Hi, I have RNA-seq and ATAC-seq for the same samples. I wish to cross-validate two datasets. I got DEGs from RNA-seq and DARs from ATAC-seq. I annotated DARs (differentially accessible regions) using Homer, so I got their nearest gene information. Would it be reasonable to correlate gene expression with DAR nearby genes?
x-axis: log2FC of DARs (ATAC-seq)
y-axis: log2FC of DAR nearly gene (RNA-seq)
My concern is if DAR is far from nearby genes, would it be appropriate to correlate the two fold changes?
Or any other suggestions for ways of cross-validating RNA-seq and ATAC-seq? Thanks!
Annotating peaks (any peak, open chromatin, ChIP/protein) to a gene is arbitrary, there is to my knowledge no reliable method for it that notably outperforms others. Lack of solid ground truth is a big factor in it. Assays like capture HiC tell us that one peak can contact many promoters, sometimes over hundreds of kilobases while on the other hand TAD boundaries can deny near-gene contact even if a gene-peak pair is just a few kilobases apart.
What people do in my experience (unfortunately) is to try something, see whether it supports their hypothesis, and if not keep trying until it does. Confirmation bias at its finest.
The in silico peak-gene association problem is imo one of the big unsolved challenges in biology.
And it will only be solved when we properly understand the rules that determine the 3D strucutre of the genome, and the activity of enhancers.
In the meantime, I guess the way to validate is to mutate the DAR and see if it affects the expression of the DEG.

■ WHAT TO DO:
In the forum thread about RNA-seq and ATAC-seq above, what does the final reply suggest as the way to validate a link between a DAR and a DEG?

■ DATASET EXTRACT:
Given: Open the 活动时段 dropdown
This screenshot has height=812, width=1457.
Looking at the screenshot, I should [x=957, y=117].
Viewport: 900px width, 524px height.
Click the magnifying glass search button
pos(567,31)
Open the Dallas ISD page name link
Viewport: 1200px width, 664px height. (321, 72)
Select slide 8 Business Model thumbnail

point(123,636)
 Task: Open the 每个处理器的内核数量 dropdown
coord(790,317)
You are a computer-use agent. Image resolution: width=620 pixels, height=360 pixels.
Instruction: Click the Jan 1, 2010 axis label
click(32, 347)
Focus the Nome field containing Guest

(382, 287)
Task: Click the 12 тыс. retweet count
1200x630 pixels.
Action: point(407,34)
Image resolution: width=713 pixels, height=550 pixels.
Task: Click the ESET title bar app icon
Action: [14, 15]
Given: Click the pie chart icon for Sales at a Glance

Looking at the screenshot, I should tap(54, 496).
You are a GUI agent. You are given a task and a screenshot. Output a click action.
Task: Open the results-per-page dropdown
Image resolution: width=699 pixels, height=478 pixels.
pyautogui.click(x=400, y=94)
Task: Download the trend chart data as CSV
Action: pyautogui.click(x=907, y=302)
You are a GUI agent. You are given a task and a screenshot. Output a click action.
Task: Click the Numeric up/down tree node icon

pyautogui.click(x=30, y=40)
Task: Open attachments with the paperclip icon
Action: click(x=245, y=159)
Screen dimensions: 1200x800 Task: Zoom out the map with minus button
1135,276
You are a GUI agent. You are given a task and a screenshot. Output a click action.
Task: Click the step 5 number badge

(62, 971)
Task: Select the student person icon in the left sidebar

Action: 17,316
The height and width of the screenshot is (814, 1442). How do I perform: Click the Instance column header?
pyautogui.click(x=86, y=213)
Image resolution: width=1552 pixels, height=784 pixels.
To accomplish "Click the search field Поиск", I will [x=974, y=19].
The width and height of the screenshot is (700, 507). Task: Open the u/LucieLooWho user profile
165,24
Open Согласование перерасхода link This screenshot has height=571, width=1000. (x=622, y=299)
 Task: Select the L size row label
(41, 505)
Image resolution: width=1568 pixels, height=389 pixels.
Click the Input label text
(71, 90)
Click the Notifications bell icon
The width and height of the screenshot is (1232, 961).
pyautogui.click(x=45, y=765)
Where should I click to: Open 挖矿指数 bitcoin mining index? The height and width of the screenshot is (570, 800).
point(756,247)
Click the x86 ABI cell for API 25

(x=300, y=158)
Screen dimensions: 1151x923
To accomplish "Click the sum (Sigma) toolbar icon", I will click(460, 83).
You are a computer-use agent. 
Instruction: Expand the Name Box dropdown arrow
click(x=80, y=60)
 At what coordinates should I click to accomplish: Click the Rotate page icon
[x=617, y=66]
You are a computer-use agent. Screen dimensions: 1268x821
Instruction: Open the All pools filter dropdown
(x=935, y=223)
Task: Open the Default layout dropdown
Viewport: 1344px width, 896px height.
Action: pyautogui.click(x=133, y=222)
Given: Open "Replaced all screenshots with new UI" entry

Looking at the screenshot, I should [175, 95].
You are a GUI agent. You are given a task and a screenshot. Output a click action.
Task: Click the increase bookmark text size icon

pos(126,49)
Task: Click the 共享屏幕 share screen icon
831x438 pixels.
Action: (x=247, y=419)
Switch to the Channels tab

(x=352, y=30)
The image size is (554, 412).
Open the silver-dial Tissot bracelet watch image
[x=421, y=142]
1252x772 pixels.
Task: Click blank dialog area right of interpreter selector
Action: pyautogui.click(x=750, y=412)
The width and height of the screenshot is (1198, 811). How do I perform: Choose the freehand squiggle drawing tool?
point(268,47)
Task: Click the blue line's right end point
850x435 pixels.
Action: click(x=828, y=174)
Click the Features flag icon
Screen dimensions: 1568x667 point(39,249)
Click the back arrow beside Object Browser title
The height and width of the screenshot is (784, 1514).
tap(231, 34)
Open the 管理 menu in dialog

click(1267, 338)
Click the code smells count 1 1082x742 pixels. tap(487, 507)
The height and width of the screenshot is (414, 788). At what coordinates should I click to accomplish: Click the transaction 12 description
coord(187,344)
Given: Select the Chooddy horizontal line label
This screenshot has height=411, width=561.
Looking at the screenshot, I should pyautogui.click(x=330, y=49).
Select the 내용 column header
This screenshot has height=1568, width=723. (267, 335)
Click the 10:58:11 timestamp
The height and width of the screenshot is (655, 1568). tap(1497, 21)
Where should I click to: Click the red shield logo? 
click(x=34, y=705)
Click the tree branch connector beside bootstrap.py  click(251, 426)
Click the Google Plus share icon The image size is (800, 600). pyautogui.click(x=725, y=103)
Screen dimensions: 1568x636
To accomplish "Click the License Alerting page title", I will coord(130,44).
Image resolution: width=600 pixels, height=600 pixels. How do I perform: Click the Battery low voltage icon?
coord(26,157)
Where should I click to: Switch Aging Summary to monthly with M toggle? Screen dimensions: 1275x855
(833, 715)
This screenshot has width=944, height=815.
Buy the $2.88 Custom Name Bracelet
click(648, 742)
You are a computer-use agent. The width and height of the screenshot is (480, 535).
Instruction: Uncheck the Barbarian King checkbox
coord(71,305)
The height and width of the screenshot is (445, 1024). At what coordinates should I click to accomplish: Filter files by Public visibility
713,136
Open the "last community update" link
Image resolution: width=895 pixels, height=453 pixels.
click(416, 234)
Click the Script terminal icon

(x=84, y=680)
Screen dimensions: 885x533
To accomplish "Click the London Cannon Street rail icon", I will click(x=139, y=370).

■ ANSWER SECTION:
Mutate the DAR and see whether it affects the expression of the DEG.